In May 2019 it opened in the Garibaldi area, in via Nino Bonnet 11, a Japanese restaurant with brilliant innovative ideas that do not only concern the kitchen. This is Shiki, a very interesting proposal that will intrigue the most daring and contemporary Japanese cuisine lovers.
Entering Shiki is a bit like entering a museum installation. I am not exaggerating when I say this, because even if at first glance the environment may seem cold, a careful eye will notice the subtleties that characterize interior architecture. I am very curious to learn more and fortunately I am immediately instructed by Andrea Botta, founding partner of the restaurant and architect. A very kind person of great cultural depth, he entertains himself at the table to illustrate the great styling work done on the place. On his face a sincere smile, a sign that this job and this restaurant really matter to him and his enthusiasm is really palpable.
Entering the room you have two different situations that interpenetrate. The east wall is the point of contact with Japan: colors, textures, everything recalls the traditional Rising Sun. The west wall, on the other hand, represents the decline of Japanese society at the turn of the 80s and 90s. We wanted to recall the analogy of that period through the use of neon lights (whose luminous intensity can be adjusted at the discretion of the client, ed.) And of specific materials such as marble, which recalls the luxurious desks of high-level electronics, like Sony and Atari. We used the Shou Sugi Ban, the ancient Japanese technique of carbonization of wood, for a panel on the wall: in reality this technique is used for external use, we brought it inside the room to give new stimuli and crystallize impressions . Everything culminates in the omacase, the chef’s wooden table, which has the peculiarity of changing color and luminous intensity. This is our starting point for the tastings we want to organize.

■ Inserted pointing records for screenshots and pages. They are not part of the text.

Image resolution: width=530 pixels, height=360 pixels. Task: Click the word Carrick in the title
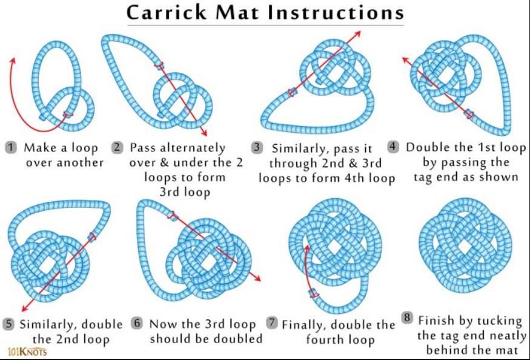167,13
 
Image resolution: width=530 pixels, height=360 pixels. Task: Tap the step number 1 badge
11,147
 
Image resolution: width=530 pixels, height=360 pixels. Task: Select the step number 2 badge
118,147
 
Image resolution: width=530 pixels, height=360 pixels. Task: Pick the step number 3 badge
257,148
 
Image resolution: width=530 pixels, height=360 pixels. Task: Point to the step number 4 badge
393,147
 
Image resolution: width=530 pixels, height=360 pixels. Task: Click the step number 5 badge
8,324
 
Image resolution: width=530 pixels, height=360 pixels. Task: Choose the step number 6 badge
137,323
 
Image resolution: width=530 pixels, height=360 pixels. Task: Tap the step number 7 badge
271,322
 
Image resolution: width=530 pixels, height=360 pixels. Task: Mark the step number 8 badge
408,318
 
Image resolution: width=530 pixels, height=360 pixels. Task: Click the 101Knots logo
27,352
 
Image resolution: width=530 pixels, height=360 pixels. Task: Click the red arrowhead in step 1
13,61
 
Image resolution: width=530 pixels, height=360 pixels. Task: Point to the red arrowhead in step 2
204,132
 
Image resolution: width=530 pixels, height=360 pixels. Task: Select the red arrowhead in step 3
357,34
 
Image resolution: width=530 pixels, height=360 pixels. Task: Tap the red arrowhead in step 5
25,308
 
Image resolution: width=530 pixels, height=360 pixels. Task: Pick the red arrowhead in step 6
257,278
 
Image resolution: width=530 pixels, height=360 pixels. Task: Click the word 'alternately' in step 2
193,148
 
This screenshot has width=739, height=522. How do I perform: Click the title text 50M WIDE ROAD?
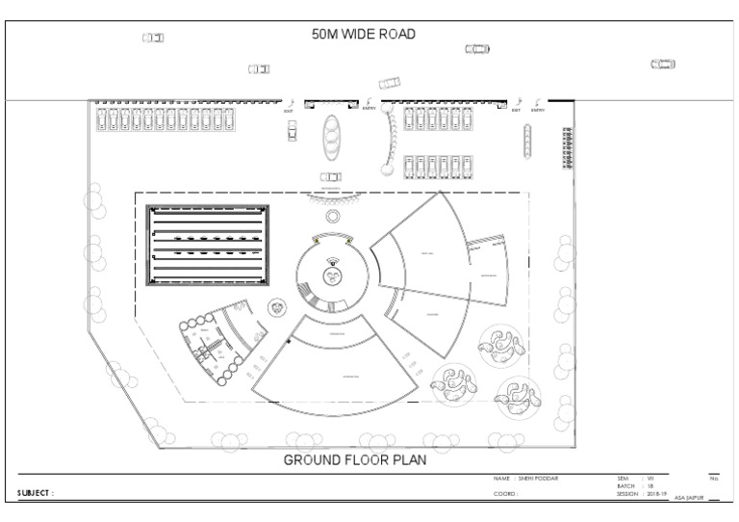coord(363,35)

Yes, because Shiki is a forge of ideas still in the making. The interior architecture itself is still a reason for study: I am informed that new, more futuristic, colored neon lights will be added. Everything here contributes to the realization of a multi-dimensional experience, where the customer does not only come to satisfy a mere primordial physiological need, to satisfy the appetite, but also to immerse himself in a stimulating and curious environment. Nothing at Shiki is left to chance and this feeling is obvious.
Our ideas see Kyoto as a starting point for tradition, Tokyo is the maximum emblem of what we wanted to achieve. And the same goes for our kitchen, prepared by chef Yoji Iga. Originally from Hiroshima, he has brought all his knowledge to Italy in these years, even managing to give an innovative imprint to tradition. His pupil comes from Osaka and instead brought the classic recipes of the dishes of his city, like that of the famous okonomiyaki.
Known by lovers of Japanese cuisine in Milan, Yoji Iga is the chef of the famous restaurant Yoji in Sesto San Giovanni and student of the “master-institution” Hirazawa Minoru, known to all as Shiro (Poporoya). A place that opened its doors twelve years ago and was completely renovated and enlarged in March. At Shiki he offers the same menu as the first restaurant, but with unique and interesting recipes placed on a blackboard that is brought directly to the table by waiters. And a note of merit must necessarily be made to the staff for preparation, punctuality, discretion and kindness. Proposing a menu that is a conjunction between past and present, it is pleasant to be advised by the dining room staff, to try new combinations but also much more well-known dishes to be able to appreciate the chef’s personal touch.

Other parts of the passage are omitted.